Investors hate the basics these days. They hate what the earth provides. If it rusts, if it degrades, if it depletes, investors want no part of it.
I refer to commodities.
The S&P GSCI Commodity Index is near March 2009 lows, a time when everything was on sale. The GSCI is heavily weighted toward energy – crude oil accounts for over half the index’s weight.
But it’s not just oil, which has actually been rising in price. The Bloomberg Commodity Index is more equally weighted among energy, industrial metals, precious metals and grains than the S&P GSCI. The Bloomberg index is trading near a 12-year low.
There will always be a market for commodities. Commodities are the building blocks of everything, because everything originates from the earth. Commodities are iPhones, Chevys, Doritos, Big Macs and Nikes in their raw state. (To be precise, commodities are the potentiality of these products. Without human ingenuity to manipulate commodities, they are nothing.)
Supply and demand is the issue; it always is. Supply is high and demand is low, which has reset equilibrium at a lower price.
It’s no secret that producers, emboldened by low financing rates, have turned up the spigot on many commodities since the 2008-2009 recession. Oil and gas derived from U.S. shale is a perfect example.
Demand, though, has failed to keep pace. U.S. demand has warmed up, somewhat tepidly, since the world’s economies were iced over following the financial market collapse that occurred six years ago. Many Western economies, on the other hand, remain chilled – the European Union and Japan in particular.
So, to thaw their respective economies, the European Central Bank and Bank of Japan are injecting monetary heat. Both have embraced quantitative easing. The BOJ put markets on notice last October when it announced it would inject 80 trillion (yes, trillion) yen annually until the economy showed sustained nominal improvement. This month, the ECB began buying bonds to eventually inject a trillion new euros into the EU’s chilly economy.

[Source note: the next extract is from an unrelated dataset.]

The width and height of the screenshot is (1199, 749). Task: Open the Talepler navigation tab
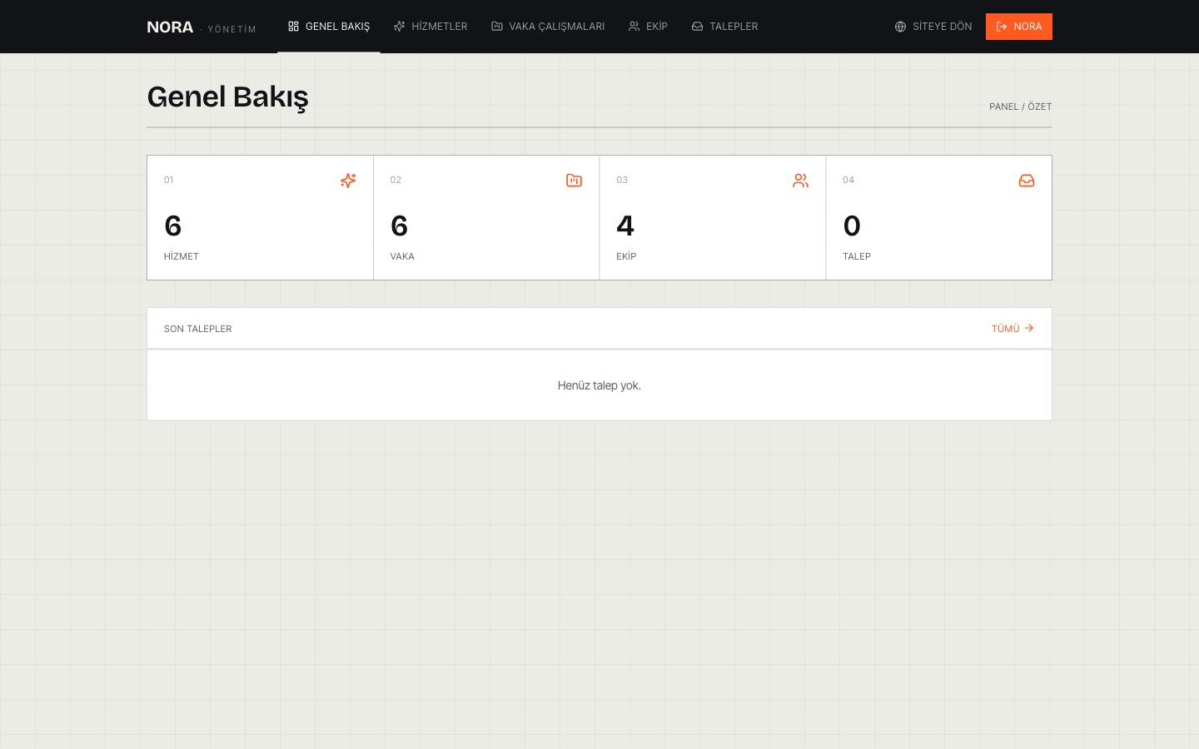(x=724, y=27)
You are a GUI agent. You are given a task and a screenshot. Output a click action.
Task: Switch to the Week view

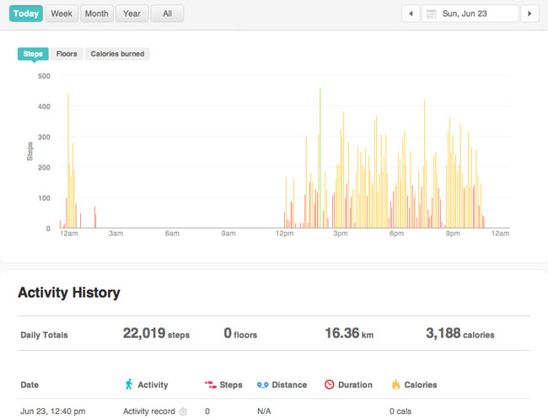pos(62,13)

Because other central banks are injecting more money, the U.S. dollar gains value vis-à-vis this new money. The Bloomberg Dollar Spot Index, which tracks the U.S. dollar against 10 currencies, has surged over the past six months. A stronger dollar tends to deter investment in raw materials, because international markets are frequently priced in dollars.
To state the obvious, commodities are ruled by uncertainty and fear. But one thing I’ve learned is that when uncertainty and fear reign, value and opportunity lurk in the shadows.
Most investors today hate commodities and the companies that extract them from the earth and deliver them to the market. To be sure, many of these companies have lowered revenue and earnings guidance. Many have also cut dividend payouts. Of course, lowered guidance and reduced dividends lead to lower share prices.
I see opportunity. Commodities are notoriously cyclical. Good times are invariably followed by bad times, and vice versa. The time to buy a cyclical stock is in the trough of the cycle.
The good news for value income investors is that commodity stocks offering 4% and 5% yields can still be found at these depressed levels and after dividend cuts. At both High Yield Wealth and Personal Wealth Advisor, I’ve doubled back and recommended investors add to the commodity-centric recommendations. At the same time, I’m finding many income commodity investments that offer the potential for substantial price appreciation.
The key is to look beyond the horizon to a supply-demand equilibrium unlike what prevails today. If you can do that, you might find the intersection of value and contrarian opinion priced into many commodity stocks enticing too.